After our research, my team developed three initial design principles centered around our clients' brand goals and the needs of their users to apply to our design decisions. We took to heart our clients' thoughts:

“We value customer centricity, authenticity—authentic relationships, real selves, diversity of perspective - and impactfulness”
“[Our platform] should be a trusted advisor, in the background. If it’s doing its job right they don’t even have to think about it. They want to be provided with information that they know is relevant”

Since 4Degrees stressed having transparency and being genuine, and wanted the platform to act as a mentor. So, we decided to write our design principles to the users. Our final design principles were as follows:

We'll make it easy

4Degrees needs to help users focus on managing authentic relationships and motivate them to stay on track. Visually, items should be clearly defined to ensure users confidently navigated their platform. Actional assets should be apparent through the use of visual hierarchy and colors so anyone who uses the platform can accomplish what they came to do.

Get the big picture at a glance

The platform needed to provide a high-level view of users’ network health so users are able to prioritize the actions they needed to take. Elements and content must be broken down into bite-sized chunks through the use of spacing and positioning.

We're business casual

4Degrees prioritized relationship-building not transactions. They promoted an engaging experience to make networking feel comfortable. The design needed to strike a balance between professionalism and approachability by incorporating bright colors and friendly UI elements.

Key Screens
(individual iteration)


My goal was to create a digestible platform that presents a lot of information clearly and without causing stress.

More screens, including active states and pop-ups can be seen in the prototype.

Onboarding 2

The clients said the addition of the cutouts might eventually be on brand for them because they like that they added “a little something extra” in an otherwise routine process.


The data visuals shown on this screen were provided by the 4Degrees UX designer, modified by me, and were not part of the original wireframes. With these in hand, I restructured the dashboard to align with their future consideration to have a drag-to-place function. I also aimed to make the elements fit better on the screen and feel less disjointed.


I outlined the tags to offer them a little more breathing room. I adjusted the spacing between elements so things felt less cramped. I also added checkboxes per the clients' feedback on the first version and added indicators to the sides of cards.

The open card would shift down the other cards. Users would be able to see a longer list of previous interaction history.

Contact import

I made the choice to put messages first because messages would be the most important for them to access first.

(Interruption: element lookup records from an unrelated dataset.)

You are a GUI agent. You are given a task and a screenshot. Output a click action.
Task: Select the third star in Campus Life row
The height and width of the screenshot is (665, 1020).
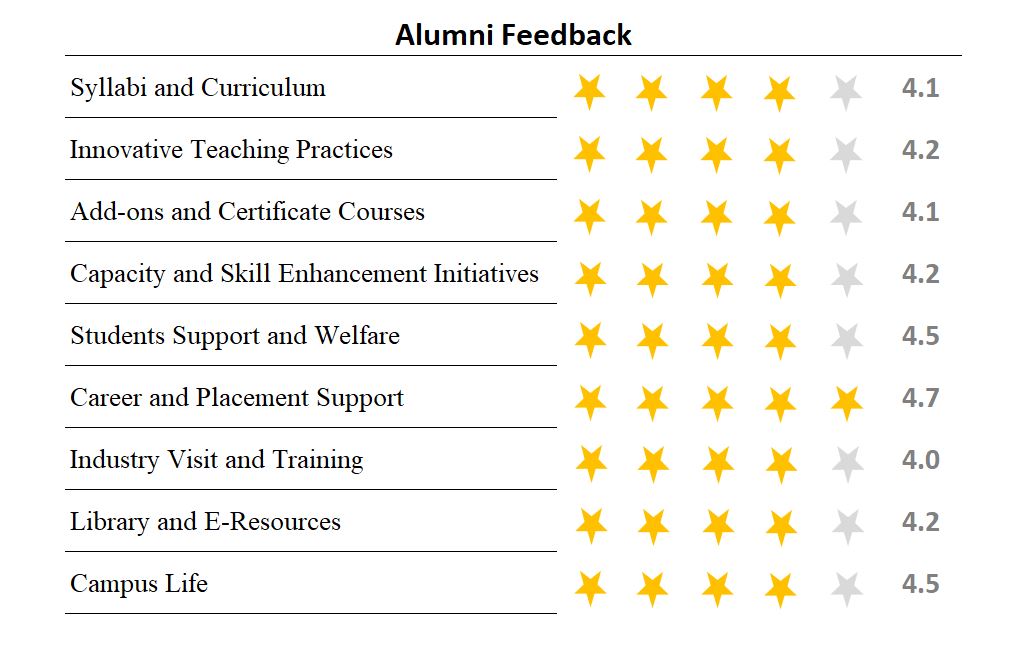click(x=718, y=588)
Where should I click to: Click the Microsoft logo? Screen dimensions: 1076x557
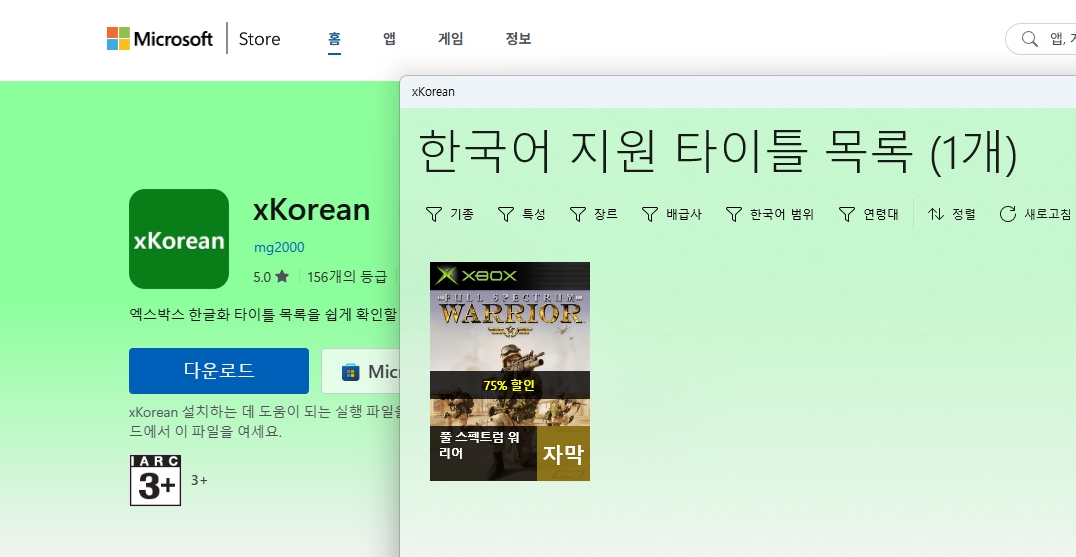(160, 39)
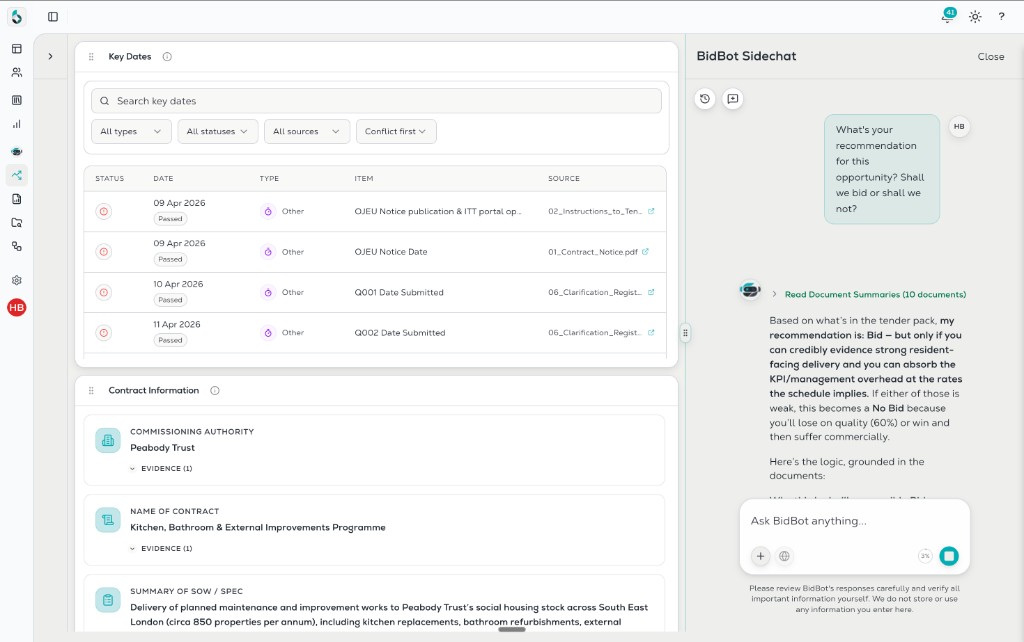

I altered the size of the card for interaction history since it took up a lot of usable space. I also changed the layout of information and used icons when applicable in the left sidebar. These changes were made to increase the amount of white space between groups of information.

Other deliverables


As part of my final deliverables, I created a style guide to help 4Degrees with future design decisions and to help cultivate the brand. I also created a Proto.io prototype with the final screen designs. Since we didn’t have a complete flow, the prototype ran through the screens in chronological order to provide a better idea of how the end product looked. The flow was incomplete because we chose to only do a few screens from the onboarding process due to the similarity between the screens. Also, we aimed to mockup a diverse amount of key screens, focusing mainly on those differing in layout and elements.